As soon as Zhao Zhilan stepped out, Bei Yao struggled out of bed. She rummaged through her things to find her grid-paper notebook and a pencil.
“Bei Yao, 2013: Married Huo Xu. Only after marriage did I learn he had someone he truly loved. I was just a pawn he used to defy his family and protect his real lover. Huo Xu was the descendant of a military officer and a businessman—rich and powerful. He never touched me. But when I finally realized what I was and tried to leave, Huo Xu refused to let me go.”
Bei Yao wrote these words from an onlooker’s perspective. By the time she finished, her forehead was covered in cold sweat—but she knew she had to keep going.
“2014: I managed to meet Huo Xu’s true love for the first time. But in the blink of an eye, Huo Xu chased me away—and for the first time, he slapped me. My mother, Zhao Zhilan, and my father, Bei Licai, were heartbroken. In their middle age, they still ran around, begging people to help me. In the end, my father had an accident and became a vegetable.”
Tears streamed down Bei Yao’s face as she wrote, mixing with the ink on the paper.
With unwavering determination, she continued: “In the end, my mother went to beg a man. He rescued me. That man’s name was Pei Chuan—a man the whole world saw as ‘evil.’ The programs he wrote were all designed to disrupt social stability. He was quiet and withdrawn, yet he protected me for two years. On the day I died, Pei Chuan told me, ‘She was the treasure he dared not love in his entire life.’”
“2015: I died in humiliation—still a pawn for that woman.”
The sound of Zhao Zhilan’s footsteps grew closer. Bei Yao didn’t have time to write more. In a hurry, she scribbled a message to her future self: “Treat Pei Chuan well.”
She finished the last stroke of the character “Chuan” (*) and quickly tucked the notebook into her drawer. Zhao Zhilan pushed open the door, glaring at her: “You’re still running around even with a fever!”
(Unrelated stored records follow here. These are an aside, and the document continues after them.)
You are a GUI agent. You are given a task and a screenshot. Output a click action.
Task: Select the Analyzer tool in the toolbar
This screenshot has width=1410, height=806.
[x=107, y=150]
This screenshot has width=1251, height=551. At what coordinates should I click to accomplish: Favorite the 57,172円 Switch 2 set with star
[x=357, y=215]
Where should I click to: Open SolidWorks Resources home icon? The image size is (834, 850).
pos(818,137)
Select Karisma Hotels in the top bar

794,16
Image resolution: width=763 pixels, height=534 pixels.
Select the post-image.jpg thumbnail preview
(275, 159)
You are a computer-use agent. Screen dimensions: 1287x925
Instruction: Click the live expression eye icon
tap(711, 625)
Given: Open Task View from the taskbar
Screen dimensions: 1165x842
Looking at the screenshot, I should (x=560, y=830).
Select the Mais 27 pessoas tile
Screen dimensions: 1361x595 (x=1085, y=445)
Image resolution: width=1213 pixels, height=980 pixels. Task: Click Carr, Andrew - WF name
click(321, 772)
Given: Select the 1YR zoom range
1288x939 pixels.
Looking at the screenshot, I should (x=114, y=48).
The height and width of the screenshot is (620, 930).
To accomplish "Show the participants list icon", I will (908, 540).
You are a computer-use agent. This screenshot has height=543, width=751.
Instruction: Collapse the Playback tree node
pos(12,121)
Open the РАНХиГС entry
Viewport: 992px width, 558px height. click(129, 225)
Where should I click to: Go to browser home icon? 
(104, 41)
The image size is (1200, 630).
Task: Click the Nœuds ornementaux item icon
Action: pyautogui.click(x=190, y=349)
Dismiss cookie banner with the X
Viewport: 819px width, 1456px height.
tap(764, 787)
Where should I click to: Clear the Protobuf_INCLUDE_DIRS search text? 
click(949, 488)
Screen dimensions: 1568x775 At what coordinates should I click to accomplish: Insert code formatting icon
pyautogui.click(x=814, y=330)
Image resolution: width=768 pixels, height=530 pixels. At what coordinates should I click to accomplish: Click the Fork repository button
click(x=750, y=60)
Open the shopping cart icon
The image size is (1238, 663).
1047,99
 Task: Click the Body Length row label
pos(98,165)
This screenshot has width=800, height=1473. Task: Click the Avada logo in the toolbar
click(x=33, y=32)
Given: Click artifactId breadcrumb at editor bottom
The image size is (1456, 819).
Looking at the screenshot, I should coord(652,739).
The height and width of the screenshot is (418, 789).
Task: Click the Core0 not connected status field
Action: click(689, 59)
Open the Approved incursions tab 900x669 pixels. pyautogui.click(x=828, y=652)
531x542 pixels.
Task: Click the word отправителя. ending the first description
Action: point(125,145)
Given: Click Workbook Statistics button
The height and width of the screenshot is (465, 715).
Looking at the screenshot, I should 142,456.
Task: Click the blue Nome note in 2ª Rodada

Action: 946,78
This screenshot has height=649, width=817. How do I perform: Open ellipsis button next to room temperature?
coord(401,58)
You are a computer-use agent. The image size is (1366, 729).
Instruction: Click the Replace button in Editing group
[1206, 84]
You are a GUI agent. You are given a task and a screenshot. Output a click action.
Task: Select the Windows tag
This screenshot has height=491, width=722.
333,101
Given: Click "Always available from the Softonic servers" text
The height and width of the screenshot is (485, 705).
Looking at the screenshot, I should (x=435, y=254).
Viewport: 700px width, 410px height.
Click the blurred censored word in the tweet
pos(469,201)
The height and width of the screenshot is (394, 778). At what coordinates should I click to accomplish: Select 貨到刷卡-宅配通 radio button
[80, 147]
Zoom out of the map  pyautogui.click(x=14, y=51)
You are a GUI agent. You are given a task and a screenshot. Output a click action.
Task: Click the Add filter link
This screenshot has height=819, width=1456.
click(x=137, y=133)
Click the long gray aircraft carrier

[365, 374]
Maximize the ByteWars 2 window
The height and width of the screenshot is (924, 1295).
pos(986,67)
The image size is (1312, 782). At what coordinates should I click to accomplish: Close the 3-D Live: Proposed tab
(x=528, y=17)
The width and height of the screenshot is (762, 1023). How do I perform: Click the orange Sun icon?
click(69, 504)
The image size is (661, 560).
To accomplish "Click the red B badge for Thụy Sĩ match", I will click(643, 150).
Bei Yao wiped away her tears and obediently lay back down on the bed.
She didn’t know until which day her memories would linger. Living with the memories of a past life was inherently against the laws of nature. To be given a second chance at life was already a blessing.
“Mom, can you sing me a song?”
Zhao Zhilan scolded her with a smile: “You’re so disobedient, yet you still want me to sing for you!”
But her love for her daughter won out in the end. After a moment’s thought, she began to sing in her clear, melodious voice:
“Gently wake the sleeping soul,Slowly open your eyes,Look at this busy world—Is it still spinning alone, lonely and unchanging?The spring breeze knows not the weight of feelings,Yet it stirs the hearts of young men…”
This song was from an album released in 1985. Bei Yao hadn’t heard such a familiar yet unfamiliar, gentle melody in years.
Vaguely, she remembered the song’s name—Tomorrow Will Be Better.
Lulled by Zhao Zhilan’s singing, she drifted off to sleep once more.
Before falling asleep, Bei Yao wondered: Did Pei Chuan go to kindergarten today?
In her past life, because of what had happened the day before, he had refused to go to kindergarten and stopped speaking altogether. What about today?
The sun shone brightly that day. The kindergarten children were watching a white butterfly resting in the grass.
Fang Minjun was surrounded by several children—all eager to catch the beautiful butterfly.
Chen Hu came charging over, making a racket: “Fang Minjun, do you want to play hide-and-seek?”
Fang Minjun turned around.
It was a face that had been called a “little jade beauty” back in 1996—for it already bore the faint resemblance to a certain Hong Kong actress. This made Fang Minjun’s mother, Zhao Xiu, extremely proud.
Unlike the chubby, round-cheeked children her age, Fang Minjun had little baby fat, which only accentuated her delicate, refined features.
She said: “Okay, but I don’t want to be the ‘cat.’”
Chen Hu agreed without hesitation.
He pointed to a little boy to be the cat. The boy pouted but had no choice but to agree.
With a cheer, the children scattered to hide.
They played joyfully. In the corner, Pei Chuan watched coldly.
Amid the tender sounds of laughter and chatter, his eyes drifted to the empty seat at the front—the seat that belonged to the little girl.
He had come to school. But she hadn’t.